El resplandor
Nos hemos convertido en unos yonquis de la luz. La oscuridad, como el silencio, está en peligro de extinción. Especialmente en el interior de nuestras ciudades. Por eso alucinamos con la cantidad de estrellas que observamos en las noches de campo. Pero son las mismas que brillan en el cielo de la ciudad, lo que ocurre es que desde nuestra calle no se ven.
Para comprobarlo mejor basta con subir al anochecer a algún punto elevado de las afueras de la ciudad. Un lugar desde el que podamos observarla a vista de pájaro. Ese resplandor que emite la urbe, esa boina fosforescente que se eleva sobre sus calles cubriéndola por completo, es lo que llamamos contaminación lumínica, un problema que va mucho más allá de no poder ver las estrellas.

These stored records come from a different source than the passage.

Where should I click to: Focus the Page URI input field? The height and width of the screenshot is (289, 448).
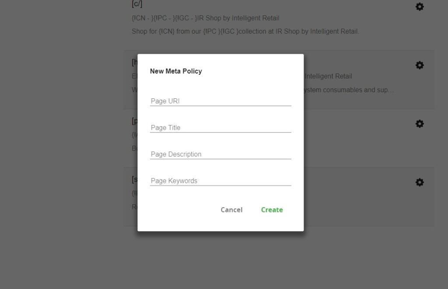pos(221,101)
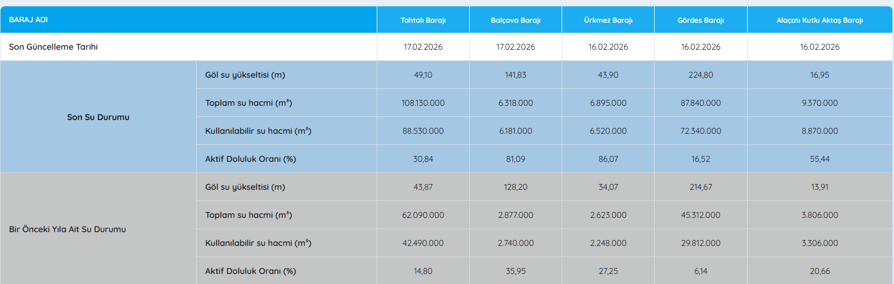The image size is (894, 284).
Task: Select previous year Alaçatı lake level 13,91
Action: [820, 187]
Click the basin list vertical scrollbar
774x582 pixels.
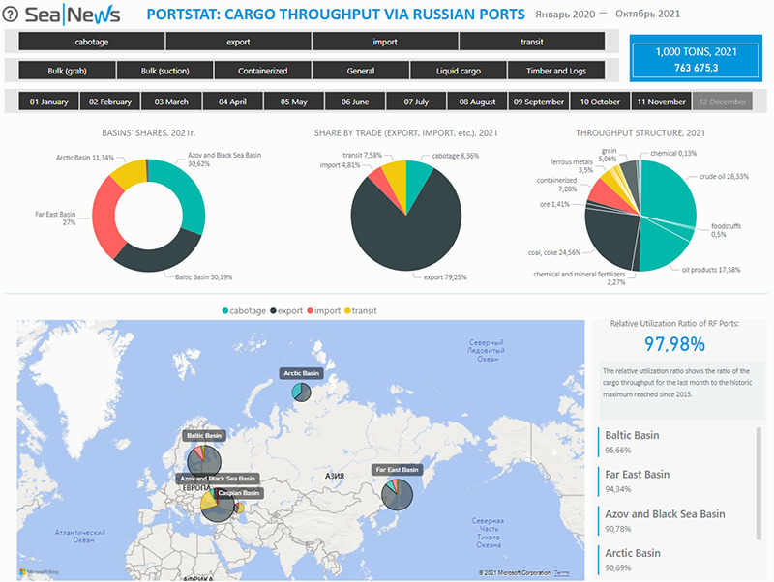759,483
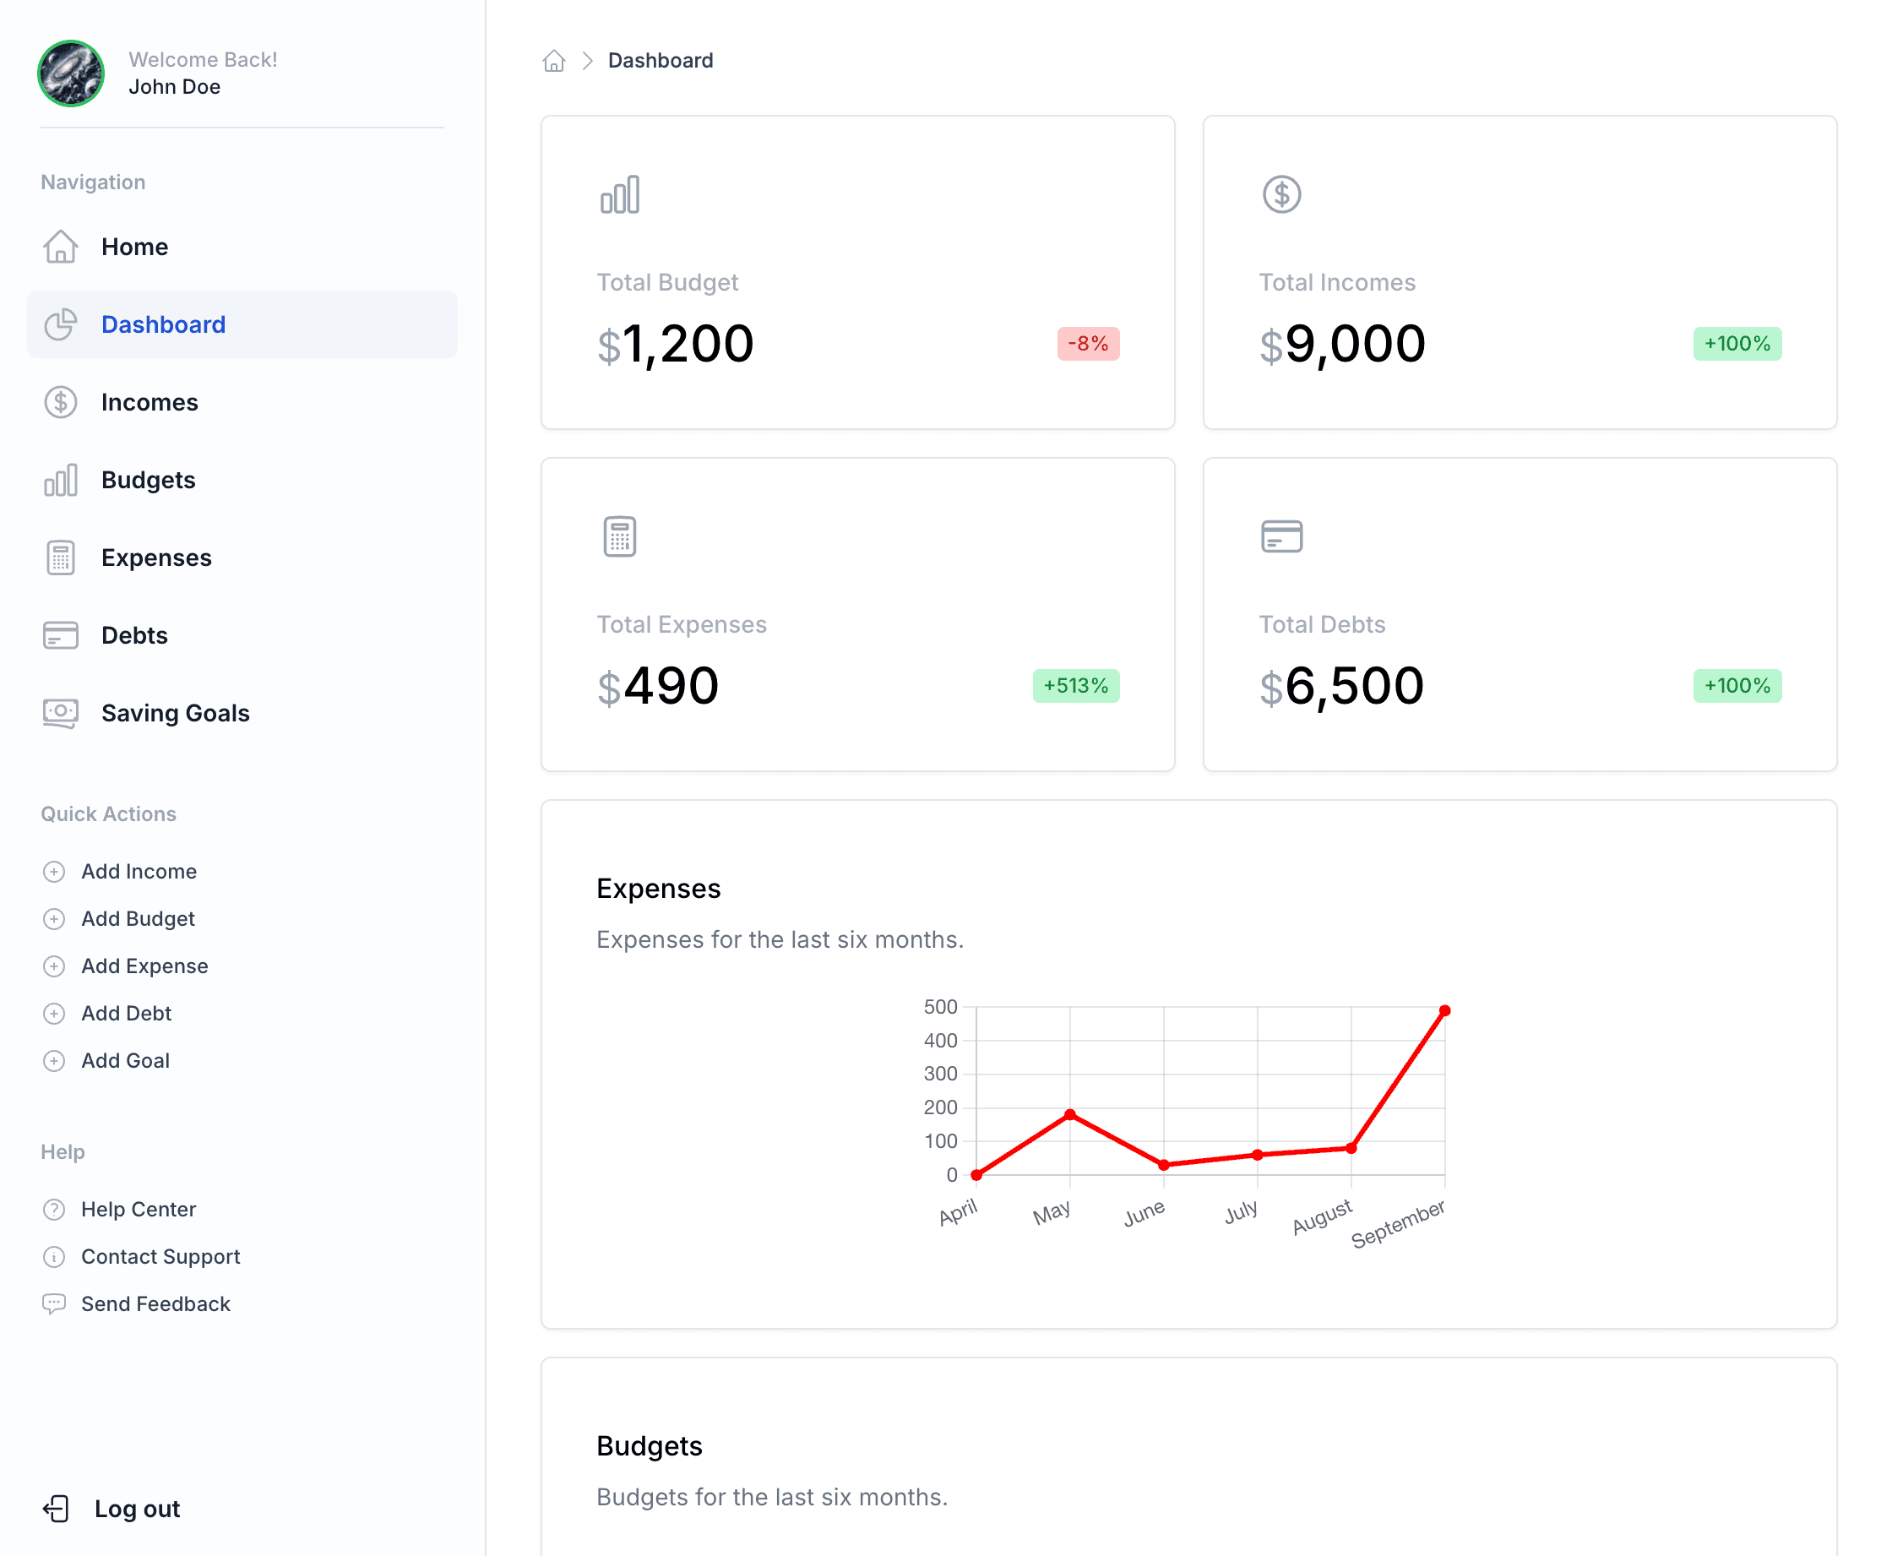Click the Incomes dollar icon in sidebar
Viewport: 1892px width, 1556px height.
pos(61,402)
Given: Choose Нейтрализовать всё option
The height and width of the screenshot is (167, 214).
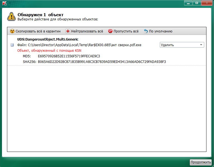Looking at the screenshot, I should click(x=87, y=31).
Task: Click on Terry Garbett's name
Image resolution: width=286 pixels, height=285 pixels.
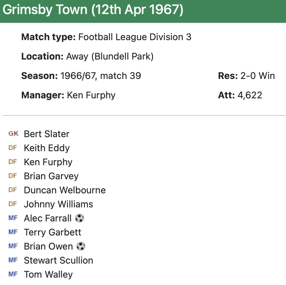Action: tap(52, 232)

La principal causa de este conflicto medioambiental es el derroche de iluminación en las ciudades. Escaparates iluminados, luces de neón, rótulos y carteles luminosos. Esos gigantescos focos dirigidos desde larga distancia hacia los monumentos que más que iluminarlos los achicharran, edificios oficiales y bloques de oficinas con las luces encendidas toda la noche. Terrazas urbanas, paseos marítimos, campos de fútbol…
Y luego están esos rayos láser que se elevan al cielo en las noches de verano para señalar los garitos más horteras y macarras de la costa. Se me llevan los demonios cada vez que los veo iluminar el cielo como si fueran antiaéreos. Porque además resulta que están prohibidos, pero en algunos lugares sus propietarios prefieren pagar la multa y seguir usándolos como cebo para atraer a su clientela.

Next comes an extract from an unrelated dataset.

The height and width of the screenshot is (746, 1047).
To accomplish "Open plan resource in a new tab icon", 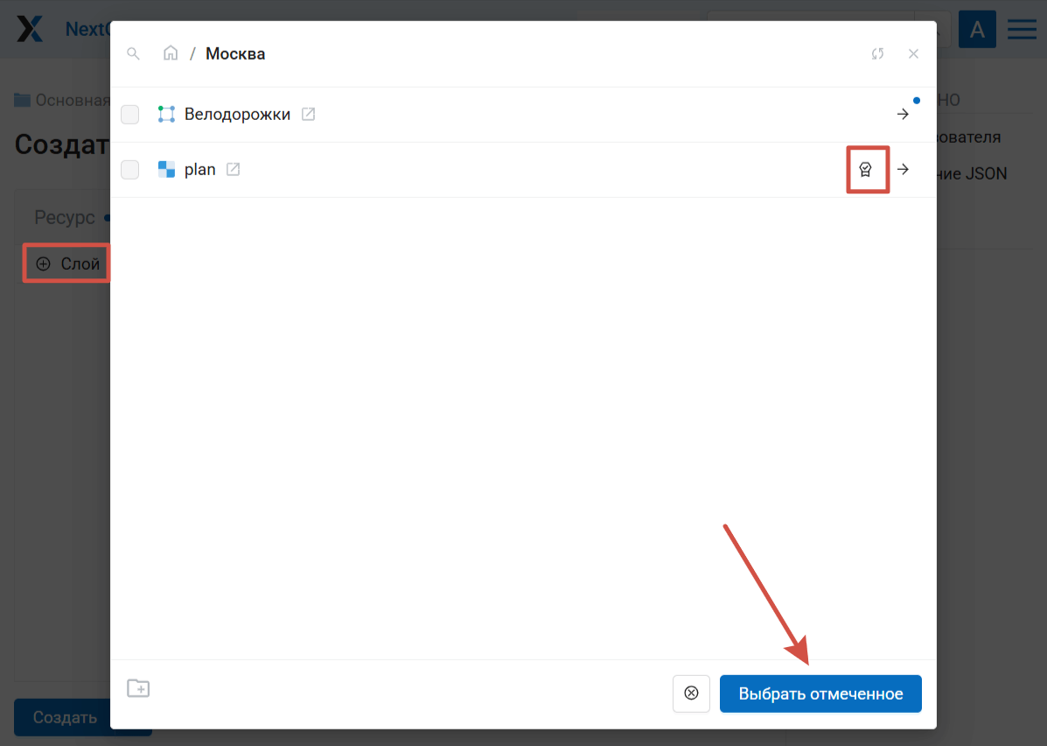I will pos(233,169).
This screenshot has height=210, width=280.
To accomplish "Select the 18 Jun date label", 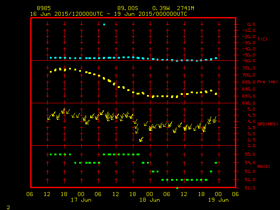I will pos(149,200).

Otro buen ejemplo son esas farolas tipo globo que siguen alumbrando algunos paseos y plazas de nuestras ciudades. Si observamos la pantalla, una pecera esférica, comprobaremos que la mitad de la luz va directamente al cielo. Cómo es posible que en los tiempos que corren, en los que la eficiencia energética es uno de los diez mandamientos de todo gobierno municipal, sigamos manteniendo esas luminarias en las calles.
La opción correctora es muy sencilla: basta con sustituirlos por farolas con sombrero, es decir con una tapa superior que dirija los haces luminosos hacia abajo y evite la contaminación lumínica. Y si además empleamos leds en lugar de bombillas lograremos reducir el gasto hasta en un 90% con iguales prestaciones, pero sin “apagar” el cielo.
Pero el ahorro de energía no es el principal motivo por el que debemos combatir la contaminación lumínica. Los científicos llevan años alertando sobre sus efectos negativos en el ecosistema urbano: alterando el ciclo vital de las plantas, los biorritmos de los animales y afectando a nuestra salud.
Está demostrado que los procesos de adaptación a los diferentes niveles de iluminación y la ausencia de fases de oscuridad dificultan el necesario descanso del organismo, dando origen a molestias cada vez más frecuentes en la población urbana, como el insomnio, la fatiga o el estrés.
Prevenir todas éstas consecuencias y recuperar el medio ambiente nocturno es una tarea inaplazable. Para conseguirlo es necesario iniciar un proceso de desintoxicación lumínica de nuestras ciudades que nos libere del resplandor. Sin renunciar a la seguridad, pero atendiendo a la razón.